Ricorda, le persone che ci hanno salvato dalla Seconda Guerra Mondiale, dalla Grande Depressione, dai New Dealer, nessuno di loro era matematico. Sono usciti da questa scuola, la tradizione istituzionalista americana. Ha funzionato. Questo era il punto di Charlie. Questo modo di avvicinarsi al mondo, per quanto lo riguardava, sembrava funzionare. Ha funzionato per lui come analista dell’intelligence, e ha funzionato per lui al Dipartimento di Stato, quindi non vedeva alcun motivo per cambiare. Rimase così per tutta la vita, e questa potrebbe essere una lezione oggettiva e un modo per fare economia. Potrebbe funzionare anche oggi, ma non c’è spazio per farlo.
LP: Diresti che Kindleberger era un ottimista?
PM: Penso che fosse una specie di ottimista.
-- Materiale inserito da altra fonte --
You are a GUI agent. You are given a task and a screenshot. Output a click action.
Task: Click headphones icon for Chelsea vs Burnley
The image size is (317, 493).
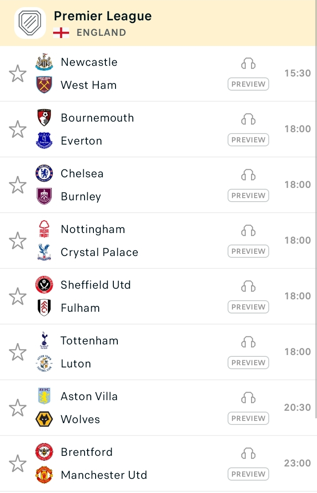tap(248, 175)
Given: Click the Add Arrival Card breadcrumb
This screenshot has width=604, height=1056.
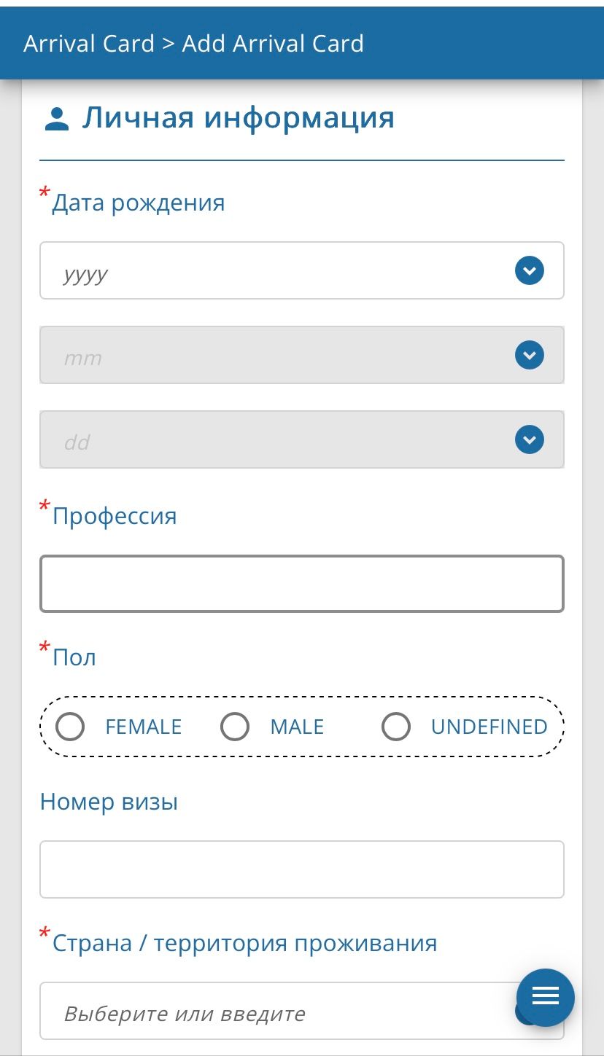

È cresciuto in un’infanzia molto privilegiata, una prima sicurezza che è stata completamente distrutta dalla Grande Depressione quando era alla scuola di specializzazione. Ma ciò significava che aveva questa resilienza psicologica. Non ha mai avuto soldi, davvero, fino a quando non ha scritto un bestseller dopo il pensionamento. Ma penso che abbia anche semplicemente deciso di essere ottimista. È un tratto della personalità ma è anche uno sforzo di volontà. Ci sediamo e sguazziamo nella nostra disperazione? Cos’altro possiamo fare? Proviamo a fare qualcosa al riguardo. Non sarebbe più divertente?